Den Haag (ANTARA) - Sebuah gitar Fender Jazzmaster Candy Apple Red keluaran tahun 1965 menyalak garang, meraungkan satu demi satu melodi dengan staccato tajam berkarakter treble dan reverb basah yang diproses lewat amplifier bermerek sama. Sementara itu, satu gitar Fender lain berjenis Jazzmaster Lake Placid Blue 1962 mengudarakan entak nyaring bertempo allegro yang tetap terjaga sepanjang lagu.
Meski tanpa gebukan drum atau cabikan bass, lagu bertajuk "Guitar Boogie" itu tetap riuh dan menyenangkan untuk disimak, sama halnya dengan versi yang dimainkan oleh Arthur Smith and His Cracker-Jacks tahun 1948.
Perpaduan suara dari kedua instrumen tersebut menghasilkan harmonisasi lagu penuh semangat lewat tarian jemari dua pemain gitar gaek yang pernah amat masyhur di Negeri Tulip Belanda lebih dari setengah abad silam. Siapa sangka, deret nada penuh agresivitas itu lahir dari jari-jari kedua lelaki yang telah menginjak usia kepala delapan.
Dua orang pemetik gitar nan piawai itu bernama Hans Bax dan Eddy Chatelin, sedangkan Indorock adalah benang merah yang menyatukan kisah panjang mereka.
Musisi Indorock, Hans Bax (kiri) dan Eddy Chatelin (kanan) saat ditemui di Den Haag, Belanda, akhir Agustus 2023. (ANTARA/Ahmad Faishal)
Kisah bermula sekitar satu dekade usai lagu Indonesia Raya berkumandang di halaman sebuah rumah di kawasan Pegangsaan Timur pada pertengahan tahun 1945. Pada masa itu di Eropa utamanya Belanda, banyak anak muda keturunan Belanda-Indonesia yang rajin mengonsumsi musik rock ’n roll Amerika dari siaran radio Australia dan Philipina atau berbekal keping piringan hitam yang didistribusikan lewat orang-orang yang bekerja di pelabuhan.

BARIS TERSEDIA ->
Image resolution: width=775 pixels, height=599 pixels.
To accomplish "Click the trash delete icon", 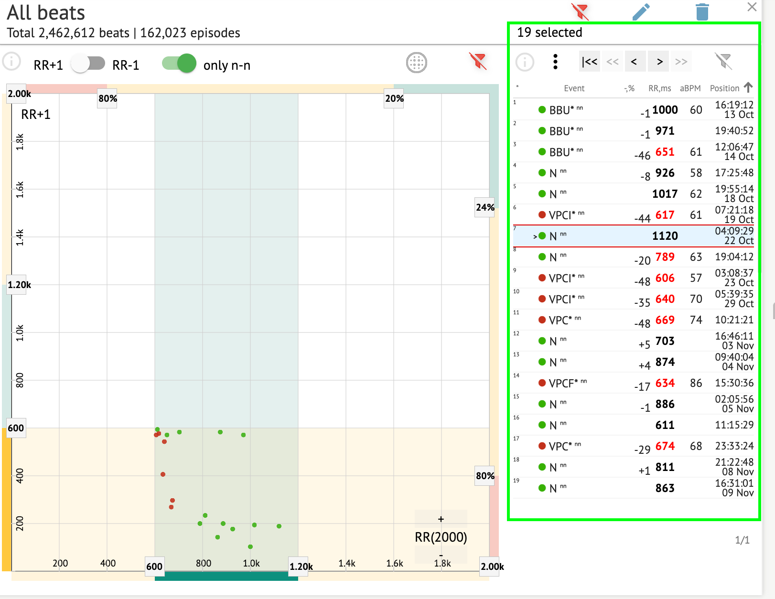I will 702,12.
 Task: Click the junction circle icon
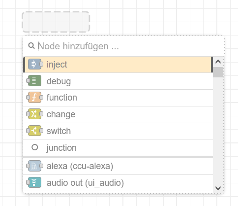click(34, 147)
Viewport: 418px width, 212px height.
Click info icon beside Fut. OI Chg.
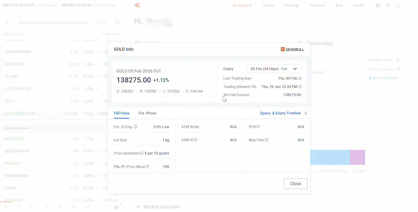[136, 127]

PERMINTAAN -> Tolong teruskan artikel tentang Indorock di atas dari bagian tempat tulisan itu berhenti. Baris-baris tersebut diambil dari sumber yang berbeda.

SOAL TERJAWAB ->
Anak-anak muda yang bermain musik itu menjadi amat gandrung pada nama-nama semacam Arthur Smith, Chuck Berry, Les Paul, Cliff Richards, Duane Eddy, Link Wray, Cozy Cole, Elvis Presley, serta duet Kanada, Santo and Johnny. Berbekal keberanian dan darah seni yang mengalir deras di dalam tubuh mereka, generasi muda itu pun mulai menancapkan taji mereka dengan tampil di berbagai expo -- sebutan yang lazim digunakan untuk festival budaya antarnegara yang digelar di Eropa.
Generasi muda blasteran Belanda-Indonesia tersebut lantas memainkan rock ’n roll dengan pakem musik yang telah mereka dengarkan sejak belia yaitu keroncong, gamelan, hingga hawaiian. Nama Indorock pun disematkan bagi hibrida jenis musik tersebut, meski istilah tersebut baru populer pada akhir era ’70-an.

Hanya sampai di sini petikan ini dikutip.